(ABOUT THIS TASK): The reply to the records below should contain exactly the lines from the line with "Given: Click the Analyze Dependencies icon" through the line with "370x730 pixels.", and nothing besides.
[Opening RAW DATA section]
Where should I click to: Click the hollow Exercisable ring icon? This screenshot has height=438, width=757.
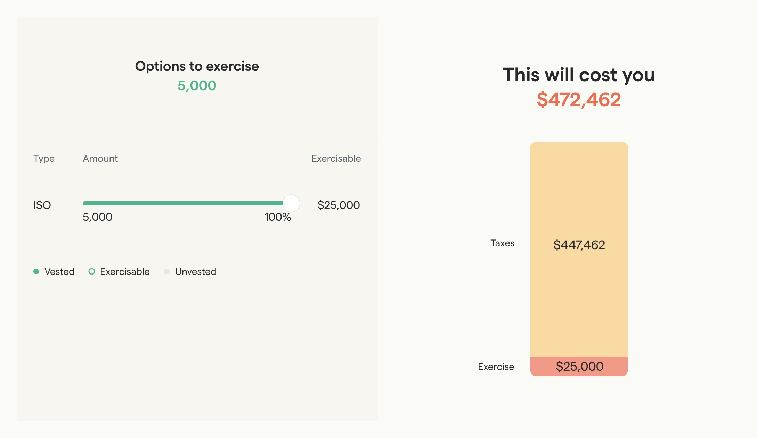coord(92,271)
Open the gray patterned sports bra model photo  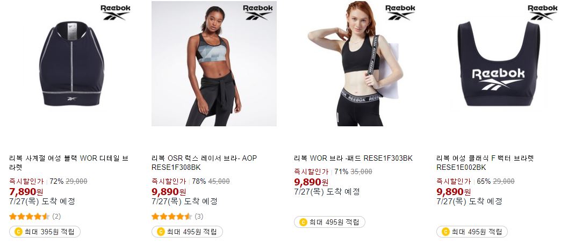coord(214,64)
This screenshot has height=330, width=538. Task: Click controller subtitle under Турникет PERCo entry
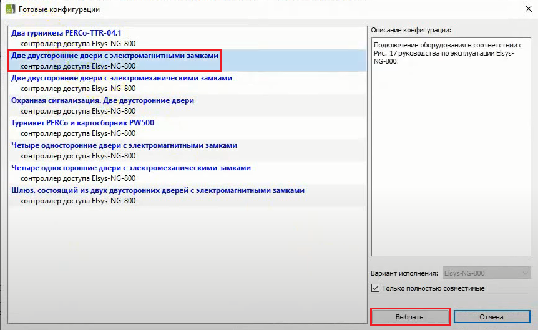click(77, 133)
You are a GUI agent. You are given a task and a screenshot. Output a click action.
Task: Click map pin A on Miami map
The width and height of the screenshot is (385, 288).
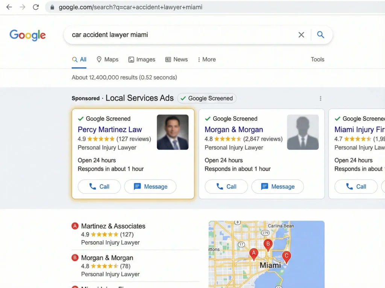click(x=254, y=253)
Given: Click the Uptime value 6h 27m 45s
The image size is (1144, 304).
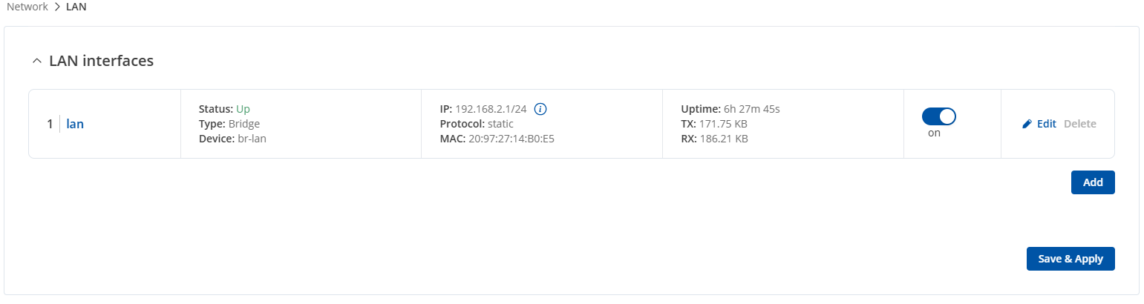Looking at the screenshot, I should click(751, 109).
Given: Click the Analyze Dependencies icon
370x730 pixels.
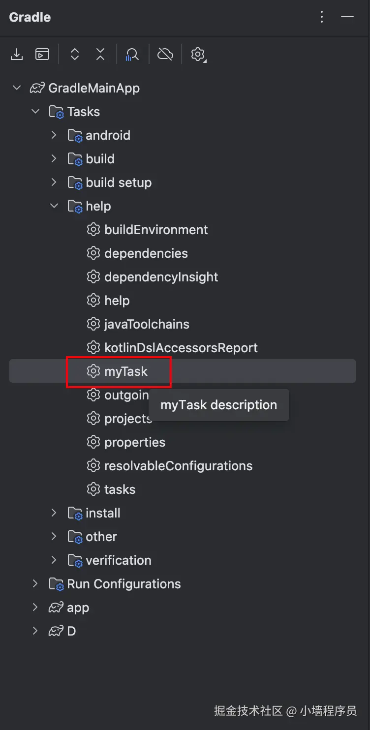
[Closing RAW DATA section]
[Opening RAW DATA section]
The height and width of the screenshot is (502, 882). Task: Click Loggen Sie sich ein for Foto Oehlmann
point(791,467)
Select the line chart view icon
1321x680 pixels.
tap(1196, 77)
[Closing RAW DATA section]
(RESULT OF THE TASK):
Given: Click the Analyze Dependencies icon
370x730 pixels.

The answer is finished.